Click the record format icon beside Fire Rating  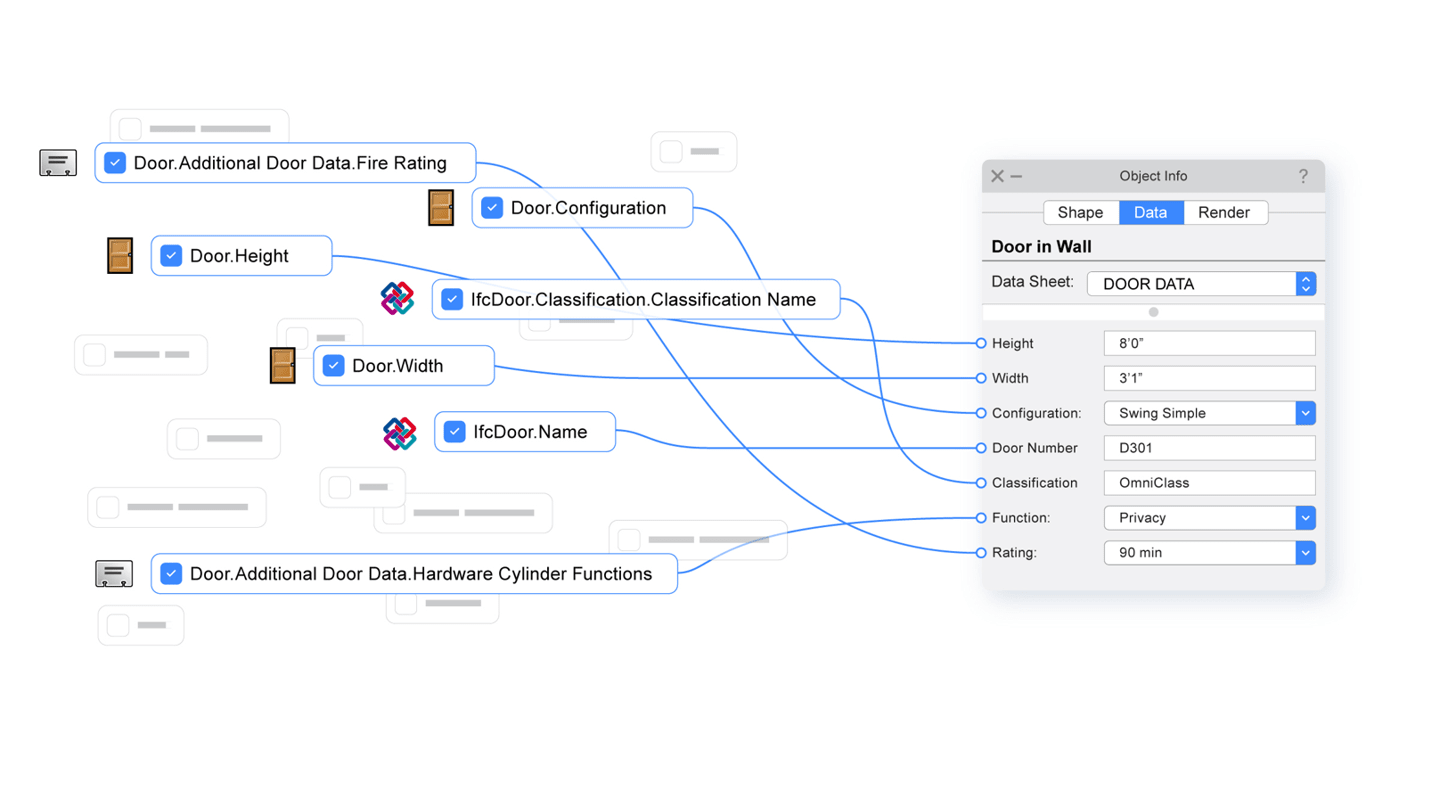coord(58,163)
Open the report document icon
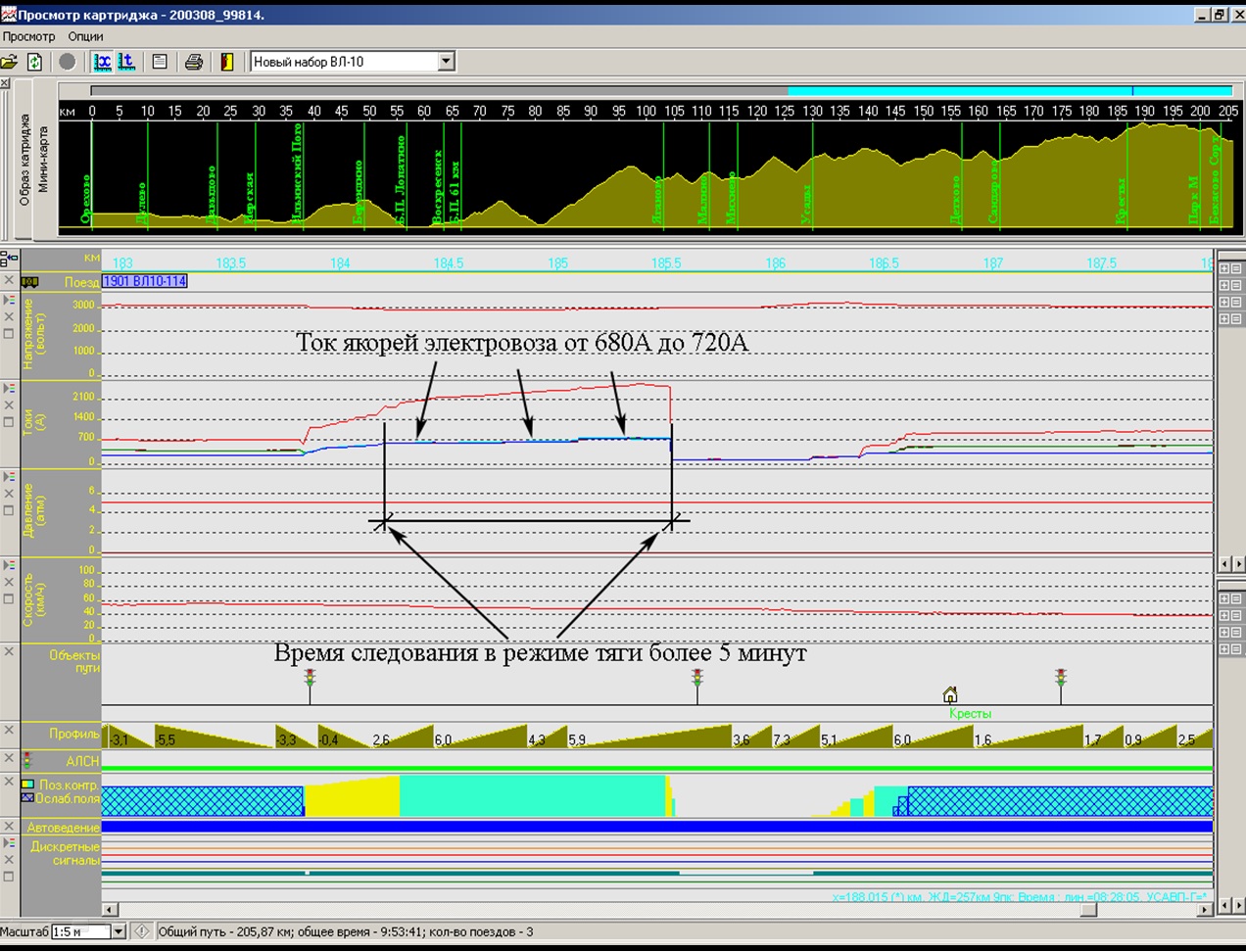This screenshot has height=952, width=1246. 160,62
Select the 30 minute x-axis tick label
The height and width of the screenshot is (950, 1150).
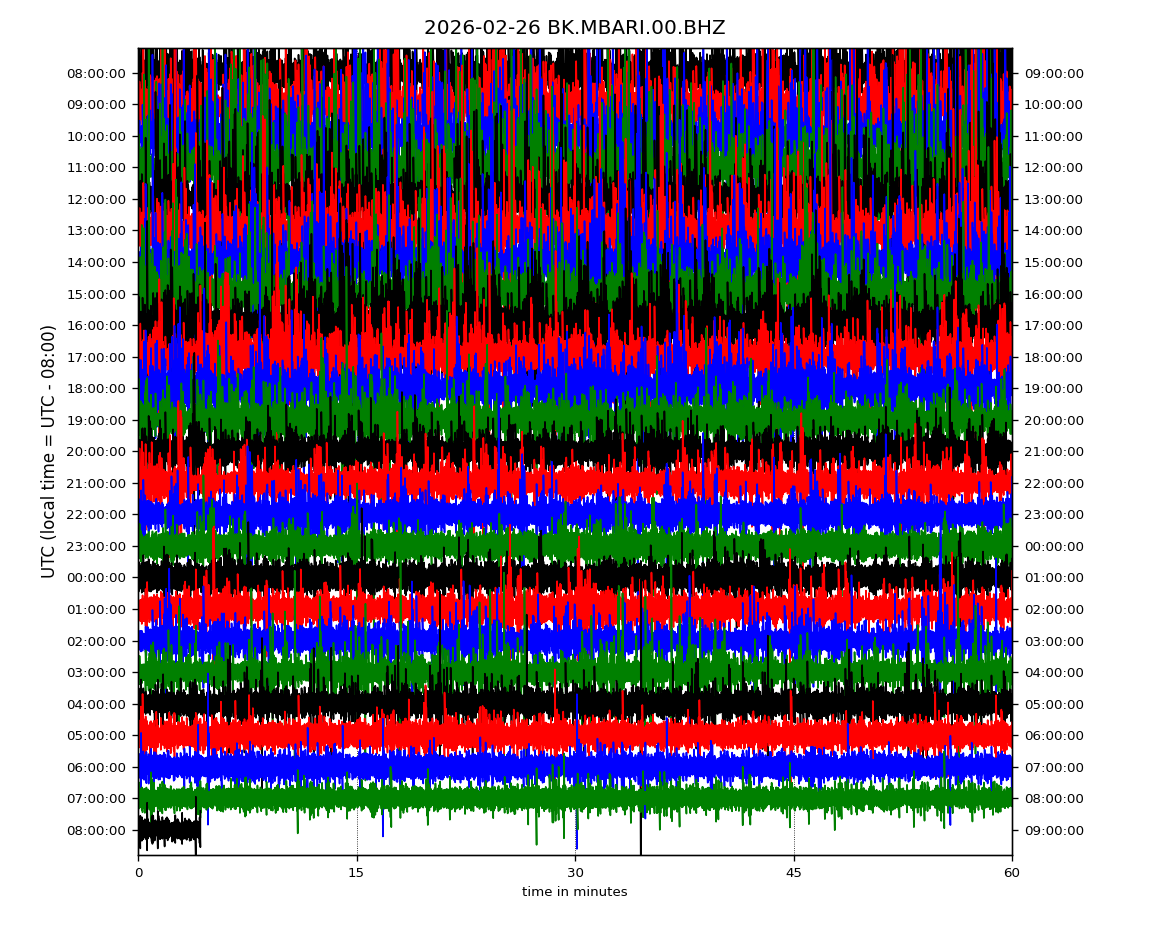point(575,873)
##########
Your goal — Output nothing but the lines from the one containing "Select the 30 minute x-axis tick label" to the end of the listing, both ends included, reproduced exactly. Pictures stay out.

Problem solution —
Select the 30 minute x-axis tick label
The height and width of the screenshot is (950, 1150).
point(575,873)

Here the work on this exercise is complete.